WHAT IS EXPECTED:
Every line in the records below that holds the word "will" is to be copied.

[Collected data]
----

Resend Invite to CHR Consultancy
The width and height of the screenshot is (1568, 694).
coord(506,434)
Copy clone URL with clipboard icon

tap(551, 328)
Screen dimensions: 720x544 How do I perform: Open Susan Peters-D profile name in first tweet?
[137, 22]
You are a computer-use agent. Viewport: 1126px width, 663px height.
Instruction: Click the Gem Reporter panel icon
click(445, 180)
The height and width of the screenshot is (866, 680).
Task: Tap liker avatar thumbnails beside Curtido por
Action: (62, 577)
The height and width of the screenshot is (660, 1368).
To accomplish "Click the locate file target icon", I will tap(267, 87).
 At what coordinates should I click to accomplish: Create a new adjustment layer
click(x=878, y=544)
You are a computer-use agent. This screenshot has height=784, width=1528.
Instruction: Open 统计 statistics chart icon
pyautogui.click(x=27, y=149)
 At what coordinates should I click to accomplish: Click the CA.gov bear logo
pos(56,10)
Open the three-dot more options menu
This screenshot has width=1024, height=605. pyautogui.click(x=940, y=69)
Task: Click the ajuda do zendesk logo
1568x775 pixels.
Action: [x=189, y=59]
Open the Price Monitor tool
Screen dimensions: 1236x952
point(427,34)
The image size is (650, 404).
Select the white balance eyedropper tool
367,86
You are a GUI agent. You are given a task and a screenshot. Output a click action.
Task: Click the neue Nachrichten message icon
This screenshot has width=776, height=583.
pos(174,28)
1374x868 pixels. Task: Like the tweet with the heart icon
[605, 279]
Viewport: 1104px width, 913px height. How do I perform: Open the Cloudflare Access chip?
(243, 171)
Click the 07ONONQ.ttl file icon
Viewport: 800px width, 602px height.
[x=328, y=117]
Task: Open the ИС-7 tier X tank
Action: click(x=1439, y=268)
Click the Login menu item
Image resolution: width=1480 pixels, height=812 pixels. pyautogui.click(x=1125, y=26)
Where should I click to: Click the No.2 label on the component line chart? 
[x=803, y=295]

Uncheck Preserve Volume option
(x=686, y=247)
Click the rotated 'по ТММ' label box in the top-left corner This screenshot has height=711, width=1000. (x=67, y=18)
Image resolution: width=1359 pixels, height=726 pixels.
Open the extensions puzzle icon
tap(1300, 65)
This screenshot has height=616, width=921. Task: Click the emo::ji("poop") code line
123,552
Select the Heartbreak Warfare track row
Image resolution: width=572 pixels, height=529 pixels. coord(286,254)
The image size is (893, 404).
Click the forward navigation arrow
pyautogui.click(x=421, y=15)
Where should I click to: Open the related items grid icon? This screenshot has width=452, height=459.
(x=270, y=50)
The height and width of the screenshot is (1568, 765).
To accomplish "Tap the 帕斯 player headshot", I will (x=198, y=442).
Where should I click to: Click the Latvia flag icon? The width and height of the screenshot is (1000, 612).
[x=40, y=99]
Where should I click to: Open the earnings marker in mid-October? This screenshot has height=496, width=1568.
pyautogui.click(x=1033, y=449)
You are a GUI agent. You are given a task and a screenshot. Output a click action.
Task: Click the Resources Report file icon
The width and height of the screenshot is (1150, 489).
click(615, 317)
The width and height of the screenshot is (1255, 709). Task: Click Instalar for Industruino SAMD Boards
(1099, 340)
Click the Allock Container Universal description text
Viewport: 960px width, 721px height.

----

RESPONSE TO THE EXERCISE:
To accomplish "Click the locate file target icon", I will tap(267, 87).
To accomplish "Tap the 帕斯 player headshot", I will (x=198, y=442).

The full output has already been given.